Many shelters use foster homes as a feeder network for getting cats onto their adoption floors. Other shelters are “virtual,” meaning they consist only of foster homes and adopt cats directly out of those homes, or through pet supply stores.  Fostering is a vital function in getting friendly cats and socializable kittens into adoptive homes.

If you have taken in a cat or kittens or are just looking to help out, we highly recommend that you reach out directly to humane organizations that have veterinary and foster staff and a defined, established foster program. It is important to ask for their fostering guidelines and to understand the vetting schedule, policies, procedures, their expectations of you as a foster, and the level of general and emergency support and supplies they can provide. Be wary of organizations that claim to represent multiple rescue groups, as they can add confusion to the process.
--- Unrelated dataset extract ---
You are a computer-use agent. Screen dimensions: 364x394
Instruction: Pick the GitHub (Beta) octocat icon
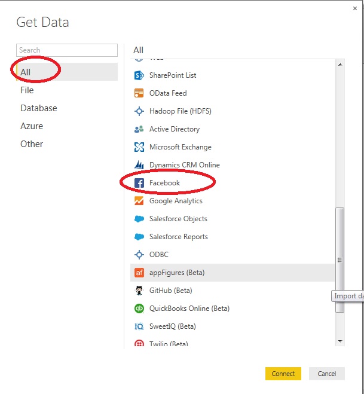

It is important to understand that fostering is not just “babysitting” cute, fuzzy kittens. Fostering isn’t just something fun to do for the kids. Fostering is a serious responsibility and, depending on the situation, can be a lot of work. Foster homes have three main purposes:

  1. Socializing cats that are shy or fearful, so they approach people
  2. Medicating and/or convalescing cats that are sick or injured, so they are healthy for adoption
  3. Holding cats while they get vaccines, deworming and other necessary vetting

Once cats are friendly and socialized, healthy and vetted, they are ready to leave their foster home and go for adoption. If you are thinking about fostering, understand that there are many cats and kittens in need. Making requests such as “I only want friendly and healthy kittens,” rules out many of the cats in need and makes you less valuable as a foster. It also adds complication for an organization that is likely inundated with requests from people who need help with cats.

Anything can happen during the foster period. Cats can get sick or the shelter may be full, meaning you need to hang on to the cats longer. If you decide to foster, consider committing for the entire length of time necessary to place the cats, not just a few weeks. It is burdensome for an organization to have to find a second foster home for your cats when they could have used that home for additional cats in need.

If you are planning to foster, you should have a separate room with a solid door, such as a bedroom or den, where you can isolate fosters cats from any resident pets, for the duration of the time you are fostering. If you will be fostering kittens or socializing shy cats, you may wish to remove any furniture that they could crawl under and hide. You may also need a large wire dog crate, especially for socializing kittens. 

If you are taking in fosters from a shelter, they should have received basic vetting before getting to you. If you are taking in cats directly from outside, be especially careful that they do not come in direct contact with your pets. There are many cat viruses and respiratory infections that can transfer to pet cats. Ringworm (a fungus), fleas, ear mites and intestinal parasites can additionally spread to dogs, ferrets or even people.